╔══
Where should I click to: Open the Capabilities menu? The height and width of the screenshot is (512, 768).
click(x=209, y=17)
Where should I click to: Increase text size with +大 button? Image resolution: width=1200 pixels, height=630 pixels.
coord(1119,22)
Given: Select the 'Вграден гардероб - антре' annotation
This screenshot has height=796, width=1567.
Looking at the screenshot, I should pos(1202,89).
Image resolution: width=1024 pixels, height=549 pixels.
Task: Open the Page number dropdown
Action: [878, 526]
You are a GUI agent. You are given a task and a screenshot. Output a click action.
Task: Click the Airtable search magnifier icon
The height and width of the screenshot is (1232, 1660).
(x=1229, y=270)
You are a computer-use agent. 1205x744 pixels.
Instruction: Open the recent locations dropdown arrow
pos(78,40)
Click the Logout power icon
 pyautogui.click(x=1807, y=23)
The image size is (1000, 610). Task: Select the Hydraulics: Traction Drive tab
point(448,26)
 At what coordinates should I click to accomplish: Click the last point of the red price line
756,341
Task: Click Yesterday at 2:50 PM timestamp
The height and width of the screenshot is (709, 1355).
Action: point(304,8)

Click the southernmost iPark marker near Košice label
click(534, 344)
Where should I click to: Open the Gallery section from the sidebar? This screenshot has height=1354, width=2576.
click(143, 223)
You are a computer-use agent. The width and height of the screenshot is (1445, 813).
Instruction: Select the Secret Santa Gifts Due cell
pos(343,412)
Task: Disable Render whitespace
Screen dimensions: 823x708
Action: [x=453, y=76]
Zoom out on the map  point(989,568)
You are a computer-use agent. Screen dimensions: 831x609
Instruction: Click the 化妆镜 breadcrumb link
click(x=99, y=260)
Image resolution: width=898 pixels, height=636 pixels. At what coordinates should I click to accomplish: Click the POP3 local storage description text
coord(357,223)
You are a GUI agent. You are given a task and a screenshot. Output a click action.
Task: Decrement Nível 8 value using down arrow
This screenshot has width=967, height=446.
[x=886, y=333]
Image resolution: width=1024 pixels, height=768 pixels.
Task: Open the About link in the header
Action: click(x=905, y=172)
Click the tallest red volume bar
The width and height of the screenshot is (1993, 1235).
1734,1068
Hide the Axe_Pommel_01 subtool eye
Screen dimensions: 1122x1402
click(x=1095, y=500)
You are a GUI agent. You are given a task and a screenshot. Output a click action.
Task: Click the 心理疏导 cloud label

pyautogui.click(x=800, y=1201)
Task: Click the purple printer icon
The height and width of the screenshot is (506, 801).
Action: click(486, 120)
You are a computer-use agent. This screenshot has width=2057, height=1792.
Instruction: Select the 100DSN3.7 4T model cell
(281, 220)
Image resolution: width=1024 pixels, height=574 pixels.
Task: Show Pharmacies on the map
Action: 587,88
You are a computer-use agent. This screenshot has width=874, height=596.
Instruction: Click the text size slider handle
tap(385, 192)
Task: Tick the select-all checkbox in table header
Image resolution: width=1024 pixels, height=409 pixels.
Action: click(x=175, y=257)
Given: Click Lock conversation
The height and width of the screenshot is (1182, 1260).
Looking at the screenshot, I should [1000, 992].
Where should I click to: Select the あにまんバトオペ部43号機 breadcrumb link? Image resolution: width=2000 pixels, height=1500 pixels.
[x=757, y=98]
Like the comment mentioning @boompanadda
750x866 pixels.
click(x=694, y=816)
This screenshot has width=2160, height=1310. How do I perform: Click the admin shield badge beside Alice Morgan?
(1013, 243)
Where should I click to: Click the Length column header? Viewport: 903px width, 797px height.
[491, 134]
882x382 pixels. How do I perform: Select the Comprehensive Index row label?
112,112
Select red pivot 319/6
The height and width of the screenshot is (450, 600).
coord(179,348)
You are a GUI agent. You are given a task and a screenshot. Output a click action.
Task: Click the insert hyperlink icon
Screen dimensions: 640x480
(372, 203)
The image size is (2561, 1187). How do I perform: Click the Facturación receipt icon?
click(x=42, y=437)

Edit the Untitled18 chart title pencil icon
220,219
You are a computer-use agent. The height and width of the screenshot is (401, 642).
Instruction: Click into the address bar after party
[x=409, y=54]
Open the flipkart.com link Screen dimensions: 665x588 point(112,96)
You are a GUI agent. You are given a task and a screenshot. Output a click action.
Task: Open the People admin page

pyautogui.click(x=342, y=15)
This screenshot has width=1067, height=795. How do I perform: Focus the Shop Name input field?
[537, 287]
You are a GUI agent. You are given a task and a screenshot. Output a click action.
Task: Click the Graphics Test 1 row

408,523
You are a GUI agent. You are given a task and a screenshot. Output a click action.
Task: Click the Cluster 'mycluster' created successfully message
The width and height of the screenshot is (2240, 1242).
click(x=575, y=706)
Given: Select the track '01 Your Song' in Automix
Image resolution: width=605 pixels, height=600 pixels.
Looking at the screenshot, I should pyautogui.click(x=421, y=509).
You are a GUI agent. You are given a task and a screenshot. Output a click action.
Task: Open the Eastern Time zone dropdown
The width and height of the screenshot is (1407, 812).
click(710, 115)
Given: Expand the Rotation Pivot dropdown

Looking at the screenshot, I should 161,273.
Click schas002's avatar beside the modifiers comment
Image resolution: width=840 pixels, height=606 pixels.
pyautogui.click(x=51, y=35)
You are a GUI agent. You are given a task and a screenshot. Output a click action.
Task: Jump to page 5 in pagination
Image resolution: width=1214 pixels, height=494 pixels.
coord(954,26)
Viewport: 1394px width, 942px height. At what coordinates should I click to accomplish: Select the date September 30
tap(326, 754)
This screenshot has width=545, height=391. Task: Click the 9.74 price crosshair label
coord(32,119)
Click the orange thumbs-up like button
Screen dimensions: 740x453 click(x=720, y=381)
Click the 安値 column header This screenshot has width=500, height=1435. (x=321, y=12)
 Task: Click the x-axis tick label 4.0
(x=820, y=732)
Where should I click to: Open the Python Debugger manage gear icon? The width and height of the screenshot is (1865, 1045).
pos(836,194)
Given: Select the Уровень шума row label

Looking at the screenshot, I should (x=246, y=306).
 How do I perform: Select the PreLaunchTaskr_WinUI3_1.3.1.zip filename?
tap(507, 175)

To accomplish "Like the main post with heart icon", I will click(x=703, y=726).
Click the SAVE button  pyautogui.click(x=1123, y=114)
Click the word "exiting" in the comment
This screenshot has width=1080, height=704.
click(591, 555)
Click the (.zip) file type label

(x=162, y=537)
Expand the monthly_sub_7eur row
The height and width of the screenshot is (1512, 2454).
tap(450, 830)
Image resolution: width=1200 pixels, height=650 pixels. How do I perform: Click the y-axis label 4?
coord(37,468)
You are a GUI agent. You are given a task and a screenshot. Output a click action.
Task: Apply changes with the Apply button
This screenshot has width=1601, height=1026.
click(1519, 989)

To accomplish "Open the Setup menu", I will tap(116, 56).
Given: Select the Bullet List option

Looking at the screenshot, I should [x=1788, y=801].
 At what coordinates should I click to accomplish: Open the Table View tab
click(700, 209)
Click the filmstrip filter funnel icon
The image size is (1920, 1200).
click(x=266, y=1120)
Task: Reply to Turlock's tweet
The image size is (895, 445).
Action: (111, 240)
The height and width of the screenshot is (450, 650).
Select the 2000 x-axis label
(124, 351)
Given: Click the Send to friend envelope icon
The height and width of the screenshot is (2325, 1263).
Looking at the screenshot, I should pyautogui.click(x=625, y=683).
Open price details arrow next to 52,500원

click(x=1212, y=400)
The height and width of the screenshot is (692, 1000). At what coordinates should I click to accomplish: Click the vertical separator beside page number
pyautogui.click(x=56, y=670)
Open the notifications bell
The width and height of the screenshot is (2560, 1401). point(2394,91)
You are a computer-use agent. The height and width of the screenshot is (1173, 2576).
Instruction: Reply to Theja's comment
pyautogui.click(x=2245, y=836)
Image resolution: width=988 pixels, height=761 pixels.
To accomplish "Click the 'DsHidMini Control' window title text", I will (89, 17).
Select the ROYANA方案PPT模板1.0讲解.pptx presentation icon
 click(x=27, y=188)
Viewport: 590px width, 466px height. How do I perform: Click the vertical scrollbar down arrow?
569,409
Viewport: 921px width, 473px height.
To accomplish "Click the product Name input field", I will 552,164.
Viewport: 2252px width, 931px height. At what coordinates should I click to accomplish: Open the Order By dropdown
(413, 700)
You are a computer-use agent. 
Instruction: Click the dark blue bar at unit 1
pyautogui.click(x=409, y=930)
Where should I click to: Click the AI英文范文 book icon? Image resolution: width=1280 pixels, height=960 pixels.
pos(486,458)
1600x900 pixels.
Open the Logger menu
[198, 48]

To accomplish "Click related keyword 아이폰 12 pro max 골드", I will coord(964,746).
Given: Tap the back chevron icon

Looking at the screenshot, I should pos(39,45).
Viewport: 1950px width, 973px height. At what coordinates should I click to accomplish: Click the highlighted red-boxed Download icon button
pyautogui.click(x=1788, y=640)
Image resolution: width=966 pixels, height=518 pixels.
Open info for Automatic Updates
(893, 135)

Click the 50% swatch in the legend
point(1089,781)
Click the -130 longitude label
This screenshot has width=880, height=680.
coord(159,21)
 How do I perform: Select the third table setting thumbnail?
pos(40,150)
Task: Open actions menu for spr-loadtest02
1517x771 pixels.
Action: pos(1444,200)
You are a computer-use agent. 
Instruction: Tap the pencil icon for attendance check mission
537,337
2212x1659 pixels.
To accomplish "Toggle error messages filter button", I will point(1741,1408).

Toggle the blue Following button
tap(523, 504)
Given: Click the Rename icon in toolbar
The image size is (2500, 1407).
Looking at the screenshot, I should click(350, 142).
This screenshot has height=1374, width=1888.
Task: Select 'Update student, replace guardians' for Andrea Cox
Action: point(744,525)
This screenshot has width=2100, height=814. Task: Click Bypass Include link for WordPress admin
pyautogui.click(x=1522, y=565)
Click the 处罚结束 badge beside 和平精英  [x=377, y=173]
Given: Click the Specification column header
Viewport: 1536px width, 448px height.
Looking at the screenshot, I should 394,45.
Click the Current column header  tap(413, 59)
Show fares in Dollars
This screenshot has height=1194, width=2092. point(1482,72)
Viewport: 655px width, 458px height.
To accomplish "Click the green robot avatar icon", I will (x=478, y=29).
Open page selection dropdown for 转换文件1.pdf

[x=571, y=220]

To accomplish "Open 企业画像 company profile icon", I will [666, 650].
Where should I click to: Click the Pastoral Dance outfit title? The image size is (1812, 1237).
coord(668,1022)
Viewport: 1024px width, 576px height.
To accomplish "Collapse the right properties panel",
╚══
→ Given exercise
Reproduce every line from the beginning of the material through the line containing "coord(1119,22)", requests included, and scale the click coordinates in the answers by 0.9, rounding each to a whole number with halves going up. Leave the numbers in the requests as they are.

→ Full output
Where should I click to: Open the Capabilities menu? The height and width of the screenshot is (512, 768).
click(x=188, y=15)
Where should I click to: Increase text size with +大 button? Image resolution: width=1200 pixels, height=630 pixels.
coord(1007,20)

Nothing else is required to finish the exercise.